= BioSense =

CDC medical surveillance program

BioSense is a program of the Centers for Disease Control and Prevention (CDC) that tracks health problems as they evolve and provides public health officials with the data, information and tools they need to understand developing health events. The system uses reports from local hospitals to conduct syndromic surveillance and identify trends in disease. The system began development in 2003. Its intended purpose was as an integrated nationwide health surveillance system to catch disease outbreaks and bioterrorism events such as the anthrax scare were key motivations for its development. It has faced criticism from congress and local health authorities over its cost and utility. Moreover, early versions of the system lacked uptake in part due to reluctance of hospital leaders to provide information directly to the government. Regardless, these systems have proved useful in monitoring the health effects of natural disasters, widespread outbreaks and monitoring epidemiological data on a national scale.
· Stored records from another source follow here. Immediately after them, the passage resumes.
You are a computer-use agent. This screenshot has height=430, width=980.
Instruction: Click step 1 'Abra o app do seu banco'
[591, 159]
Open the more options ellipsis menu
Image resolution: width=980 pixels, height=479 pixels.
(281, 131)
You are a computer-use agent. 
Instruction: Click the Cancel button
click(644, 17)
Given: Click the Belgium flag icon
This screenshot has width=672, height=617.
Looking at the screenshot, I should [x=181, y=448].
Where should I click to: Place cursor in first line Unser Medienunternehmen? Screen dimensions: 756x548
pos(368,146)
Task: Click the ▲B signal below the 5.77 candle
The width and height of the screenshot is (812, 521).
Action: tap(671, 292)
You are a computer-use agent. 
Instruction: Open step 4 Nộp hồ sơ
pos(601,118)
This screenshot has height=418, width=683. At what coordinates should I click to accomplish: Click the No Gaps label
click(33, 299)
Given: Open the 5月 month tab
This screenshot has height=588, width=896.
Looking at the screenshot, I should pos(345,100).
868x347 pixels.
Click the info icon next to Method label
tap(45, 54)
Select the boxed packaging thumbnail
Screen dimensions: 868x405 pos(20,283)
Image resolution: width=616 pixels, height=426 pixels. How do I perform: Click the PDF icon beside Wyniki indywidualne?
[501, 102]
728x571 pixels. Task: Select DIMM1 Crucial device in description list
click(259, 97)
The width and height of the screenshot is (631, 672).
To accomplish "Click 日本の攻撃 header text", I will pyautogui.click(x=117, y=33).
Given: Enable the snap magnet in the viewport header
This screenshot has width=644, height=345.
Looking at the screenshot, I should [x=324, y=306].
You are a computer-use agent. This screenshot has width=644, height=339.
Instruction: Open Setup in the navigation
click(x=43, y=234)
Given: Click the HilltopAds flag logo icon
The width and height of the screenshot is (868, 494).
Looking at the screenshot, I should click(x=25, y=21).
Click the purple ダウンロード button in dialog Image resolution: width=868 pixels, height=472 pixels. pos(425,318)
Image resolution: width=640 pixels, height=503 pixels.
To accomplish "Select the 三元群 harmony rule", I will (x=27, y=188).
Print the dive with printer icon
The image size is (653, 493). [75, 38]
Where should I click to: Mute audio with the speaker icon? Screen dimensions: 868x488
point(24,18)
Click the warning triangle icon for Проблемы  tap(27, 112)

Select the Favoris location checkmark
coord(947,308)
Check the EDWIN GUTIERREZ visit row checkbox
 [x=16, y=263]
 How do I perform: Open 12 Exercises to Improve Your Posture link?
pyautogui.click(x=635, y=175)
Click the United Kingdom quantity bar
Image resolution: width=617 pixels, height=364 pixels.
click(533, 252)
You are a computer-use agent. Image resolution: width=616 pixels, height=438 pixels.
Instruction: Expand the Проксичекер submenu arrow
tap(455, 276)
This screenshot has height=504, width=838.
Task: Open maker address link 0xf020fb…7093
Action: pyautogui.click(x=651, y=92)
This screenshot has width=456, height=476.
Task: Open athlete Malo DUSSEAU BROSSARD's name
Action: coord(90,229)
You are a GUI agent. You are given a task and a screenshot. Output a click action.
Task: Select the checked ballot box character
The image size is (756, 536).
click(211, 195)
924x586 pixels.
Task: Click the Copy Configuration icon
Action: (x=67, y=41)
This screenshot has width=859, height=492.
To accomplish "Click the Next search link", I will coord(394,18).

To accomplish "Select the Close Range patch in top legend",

More recently the system has also been used to monitor the effects of lifestyle such as vaping induced acute lung injuries.

Following these critiques, efforts have been made to improve BioSense. By integrating local and state-level information, CDC aims to integrate (i.e., multistate) and national levels and improve BioSense's utility.
The key components of the BioSense program redesign are to:
- Help build health monitoring infrastructure and workforce capacity where needed at the state, local, tribal, and territorial levels
- Facilitate the interchange of information that can be used to coordinate responses and monitor health-related outcomes routinely and during an event
- Retain the original purpose of BioSense to detect and characterize events (or health-related threats) early by building on state and local health departments systems and programs
- Expand the utility of BioSense data to multi-use [and all-hazard] beyond early event detection and to contribute information for public health situational awareness, routine public health practice, and improved health outcomes and public health
- Improve the ability to detect emergency health-related threats by supporting the enhancement of systems to signal alerts for potential problems
- Increasing local and state jurisdictions participation in BioSense

==BioSense mandate and establishment==
Mandated in the Public Health Security and Bioterrorism Preparedness Response Act of 2002, the CDC BioSense Program was launched in 2003 to establish an integrated national public health surveillance system for early detection and rapid assessment of potential bioterrorism-related illness.

==BioSense 2.0==

By November 2011, the Redesigned BioSense (or BioSense 2.0) will develop a community-controlled environment (architecturally distributed in a cloud-based model) governed by the Association of State and Territorial Health Officials (ASTHO), in coordination with the Council of State and Territorial Epidemiologists (CSTE), National Association of County and City Health Officials (NACCHO), and International Society for Disease Surveillance (ISDS). ASTHO will offer this service to states for receiving and managing syndromic surveillance information.

The cloud-based BioSense 2.0 environment allows State and Local health departments to access data that will support potential expansions of their syndromic surveillance systems under the Meaningful Use program. States that elect to use this utility will each have a secure "zone" that they control and can use to manage or share their syndromic surveillance information.